Excerpted records:
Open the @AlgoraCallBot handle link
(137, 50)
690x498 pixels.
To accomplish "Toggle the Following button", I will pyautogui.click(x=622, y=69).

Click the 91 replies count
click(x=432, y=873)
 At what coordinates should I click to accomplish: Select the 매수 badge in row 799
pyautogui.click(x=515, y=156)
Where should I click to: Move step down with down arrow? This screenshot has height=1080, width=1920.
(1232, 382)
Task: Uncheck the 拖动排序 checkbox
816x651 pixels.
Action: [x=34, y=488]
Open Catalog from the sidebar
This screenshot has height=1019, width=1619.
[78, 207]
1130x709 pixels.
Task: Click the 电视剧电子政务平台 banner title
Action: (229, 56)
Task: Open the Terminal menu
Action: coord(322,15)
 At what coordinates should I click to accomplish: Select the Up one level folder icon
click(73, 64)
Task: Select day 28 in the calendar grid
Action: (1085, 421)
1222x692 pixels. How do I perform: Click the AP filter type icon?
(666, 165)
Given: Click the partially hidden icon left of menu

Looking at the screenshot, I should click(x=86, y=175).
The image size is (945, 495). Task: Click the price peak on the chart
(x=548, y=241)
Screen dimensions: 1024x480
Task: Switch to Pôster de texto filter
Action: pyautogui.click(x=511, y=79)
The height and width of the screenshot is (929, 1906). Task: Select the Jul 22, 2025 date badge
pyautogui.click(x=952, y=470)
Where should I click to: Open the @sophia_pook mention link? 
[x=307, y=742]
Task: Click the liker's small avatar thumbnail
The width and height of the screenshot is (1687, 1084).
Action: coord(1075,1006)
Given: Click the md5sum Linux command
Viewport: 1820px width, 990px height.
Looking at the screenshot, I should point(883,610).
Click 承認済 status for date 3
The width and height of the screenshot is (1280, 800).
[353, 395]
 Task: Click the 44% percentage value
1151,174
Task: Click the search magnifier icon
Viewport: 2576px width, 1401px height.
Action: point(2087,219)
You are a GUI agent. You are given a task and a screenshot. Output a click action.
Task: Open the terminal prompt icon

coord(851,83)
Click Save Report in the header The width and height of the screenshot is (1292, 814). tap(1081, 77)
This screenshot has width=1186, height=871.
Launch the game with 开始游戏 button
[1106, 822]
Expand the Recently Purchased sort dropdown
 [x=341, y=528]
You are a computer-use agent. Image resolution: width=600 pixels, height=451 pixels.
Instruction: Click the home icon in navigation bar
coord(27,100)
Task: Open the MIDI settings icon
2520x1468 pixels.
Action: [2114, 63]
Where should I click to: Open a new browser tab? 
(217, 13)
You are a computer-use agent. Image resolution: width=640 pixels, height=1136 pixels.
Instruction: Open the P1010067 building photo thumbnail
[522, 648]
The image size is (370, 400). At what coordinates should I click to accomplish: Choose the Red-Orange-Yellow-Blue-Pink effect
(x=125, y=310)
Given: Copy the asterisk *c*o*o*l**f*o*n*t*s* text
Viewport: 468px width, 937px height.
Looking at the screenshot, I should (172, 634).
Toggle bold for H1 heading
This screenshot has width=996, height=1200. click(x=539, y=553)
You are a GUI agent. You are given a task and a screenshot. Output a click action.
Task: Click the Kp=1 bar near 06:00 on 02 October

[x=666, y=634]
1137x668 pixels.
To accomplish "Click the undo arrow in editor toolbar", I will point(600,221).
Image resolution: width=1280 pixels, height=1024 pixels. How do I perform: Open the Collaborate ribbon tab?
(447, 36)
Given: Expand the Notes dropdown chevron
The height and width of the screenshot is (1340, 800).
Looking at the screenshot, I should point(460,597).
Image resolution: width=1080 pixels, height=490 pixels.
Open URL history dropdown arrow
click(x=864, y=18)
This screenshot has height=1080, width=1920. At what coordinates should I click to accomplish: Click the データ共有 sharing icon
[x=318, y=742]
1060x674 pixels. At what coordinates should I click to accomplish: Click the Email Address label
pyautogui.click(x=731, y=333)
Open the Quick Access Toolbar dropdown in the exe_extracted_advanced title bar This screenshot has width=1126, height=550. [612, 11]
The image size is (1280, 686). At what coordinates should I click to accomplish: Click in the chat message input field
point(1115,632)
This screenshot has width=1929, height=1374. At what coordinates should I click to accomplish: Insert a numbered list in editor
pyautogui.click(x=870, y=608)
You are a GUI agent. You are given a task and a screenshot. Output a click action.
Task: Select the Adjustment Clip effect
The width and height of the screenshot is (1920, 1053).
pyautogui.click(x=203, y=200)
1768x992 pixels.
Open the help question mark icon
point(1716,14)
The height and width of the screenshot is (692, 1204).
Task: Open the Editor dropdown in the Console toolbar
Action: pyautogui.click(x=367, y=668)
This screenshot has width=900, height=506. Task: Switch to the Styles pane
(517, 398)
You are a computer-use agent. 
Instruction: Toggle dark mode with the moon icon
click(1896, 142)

What to work on: Recast every line of the listing above as a Markdown table with the columns Row and Line, numbering the rows and omitting blank lines.

Written reply:
| Row | Line |
|---|---|
| 1 | Open the @AlgoraCallBot handle link |
| 2 | (137, 50) |
| 3 | 690x498 pixels. |
| 4 | To accomplish "Toggle the Following button", I will pyautogui.click(x=622, y=69). |
| 5 | Click the 91 replies count |
| 6 | click(x=432, y=873) |
| 7 |  At what coordinates should I click to accomplish: Select the 매수 badge in row 799 |
| 8 | pyautogui.click(x=515, y=156) |
| 9 | Where should I click to: Move step down with down arrow? This screenshot has height=1080, width=1920. |
| 10 | (1232, 382) |
| 11 | Task: Uncheck the 拖动排序 checkbox |
| 12 | 816x651 pixels. |
| 13 | Action: [x=34, y=488] |
| 14 | Open Catalog from the sidebar |
| 15 | This screenshot has height=1019, width=1619. |
| 16 | [78, 207] |
| 17 | 1130x709 pixels. |
| 18 | Task: Click the 电视剧电子政务平台 banner title |
| 19 | Action: (229, 56) |
| 20 | Task: Open the Terminal menu |
| 21 | Action: coord(322,15) |
| 22 |  At what coordinates should I click to accomplish: Select the Up one level folder icon |
| 23 | click(73, 64) |
| 24 | Task: Select day 28 in the calendar grid |
| 25 | Action: (1085, 421) |
| 26 | 1222x692 pixels. How do I perform: Click the AP filter type icon? |
| 27 | (666, 165) |
| 28 | Given: Click the partially hidden icon left of menu |
| 29 | Looking at the screenshot, I should click(x=86, y=175). |
| 30 | The image size is (945, 495). Task: Click the price peak on the chart |
| 31 | (x=548, y=241) |
| 32 | Screen dimensions: 1024x480 |
| 33 | Task: Switch to Pôster de texto filter |
| 34 | Action: pyautogui.click(x=511, y=79) |
| 35 | The height and width of the screenshot is (929, 1906). Task: Select the Jul 22, 2025 date badge |
| 36 | pyautogui.click(x=952, y=470) |
| 37 | Where should I click to: Open the @sophia_pook mention link?  |
| 38 | [x=307, y=742] |
| 39 | Task: Click the liker's small avatar thumbnail |
| 40 | The width and height of the screenshot is (1687, 1084). |
| 41 | Action: coord(1075,1006) |
| 42 | Given: Click the md5sum Linux command |
| 43 | Viewport: 1820px width, 990px height. |
| 44 | Looking at the screenshot, I should point(883,610). |
| 45 | Click 承認済 status for date 3 |
| 46 | The width and height of the screenshot is (1280, 800). |
| 47 | [353, 395] |
| 48 |  Task: Click the 44% percentage value |
| 49 | 1151,174 |
| 50 | Task: Click the search magnifier icon |
| 51 | Viewport: 2576px width, 1401px height. |
| 52 | Action: point(2087,219) |
| 53 | You are a GUI agent. You are given a task and a screenshot. Output a click action. |
| 54 | Task: Open the terminal prompt icon |
| 55 | coord(851,83) |
| 56 | Click Save Report in the header The width and height of the screenshot is (1292, 814). tap(1081, 77) |
| 57 | This screenshot has width=1186, height=871. |
| 58 | Launch the game with 开始游戏 button |
| 59 | [1106, 822] |
| 60 | Expand the Recently Purchased sort dropdown |
| 61 |  [x=341, y=528] |
| 62 | You are a computer-use agent. Image resolution: width=600 pixels, height=451 pixels. |
| 63 | Instruction: Click the home icon in navigation bar |
| 64 | coord(27,100) |
| 65 | Task: Open the MIDI settings icon |
| 66 | 2520x1468 pixels. |
| 67 | Action: [2114, 63] |
| 68 | Where should I click to: Open a new browser tab?  |
| 69 | (217, 13) |
| 70 | You are a computer-use agent. Image resolution: width=640 pixels, height=1136 pixels. |
| 71 | Instruction: Open the P1010067 building photo thumbnail |
| 72 | [522, 648] |
| 73 | The image size is (370, 400). At what coordinates should I click to accomplish: Choose the Red-Orange-Yellow-Blue-Pink effect |
| 74 | (x=125, y=310) |
| 75 | Given: Copy the asterisk *c*o*o*l**f*o*n*t*s* text |
| 76 | Viewport: 468px width, 937px height. |
| 77 | Looking at the screenshot, I should (172, 634). |
| 78 | Toggle bold for H1 heading |
| 79 | This screenshot has width=996, height=1200. click(x=539, y=553) |
| 80 | You are a GUI agent. You are given a task and a screenshot. Output a click action. |
| 81 | Task: Click the Kp=1 bar near 06:00 on 02 October |
| 82 | [x=666, y=634] |
| 83 | 1137x668 pixels. |
| 84 | To accomplish "Click the undo arrow in editor toolbar", I will point(600,221). |
| 85 | Image resolution: width=1280 pixels, height=1024 pixels. How do I perform: Open the Collaborate ribbon tab? |
| 86 | (447, 36) |
| 87 | Given: Expand the Notes dropdown chevron |
| 88 | The height and width of the screenshot is (1340, 800). |
| 89 | Looking at the screenshot, I should point(460,597). |
| 90 | Image resolution: width=1080 pixels, height=490 pixels. |
| 91 | Open URL history dropdown arrow |
| 92 | click(x=864, y=18) |
| 93 | This screenshot has height=1080, width=1920. At what coordinates should I click to accomplish: Click the データ共有 sharing icon |
| 94 | [x=318, y=742] |
| 95 | 1060x674 pixels. At what coordinates should I click to accomplish: Click the Email Address label |
| 96 | pyautogui.click(x=731, y=333) |
| 97 | Open the Quick Access Toolbar dropdown in the exe_extracted_advanced title bar This screenshot has width=1126, height=550. [612, 11] |
| 98 | The image size is (1280, 686). At what coordinates should I click to accomplish: Click in the chat message input field |
| 99 | point(1115,632) |
| 100 | This screenshot has width=1929, height=1374. At what coordinates should I click to accomplish: Insert a numbered list in editor |
| 101 | pyautogui.click(x=870, y=608) |
| 102 | You are a GUI agent. You are given a task and a screenshot. Output a click action. |
| 103 | Task: Select the Adjustment Clip effect |
| 104 | The width and height of the screenshot is (1920, 1053). |
| 105 | pyautogui.click(x=203, y=200) |
| 106 | 1768x992 pixels. |
| 107 | Open the help question mark icon |
| 108 | point(1716,14) |
| 109 | The height and width of the screenshot is (692, 1204). |
| 110 | Task: Open the Editor dropdown in the Console toolbar |
| 111 | Action: pyautogui.click(x=367, y=668) |
| 112 | This screenshot has width=900, height=506. Task: Switch to the Styles pane |
| 113 | (517, 398) |
| 114 | You are a computer-use agent.  |
| 115 | Instruction: Toggle dark mode with the moon icon |
| 116 | click(1896, 142) |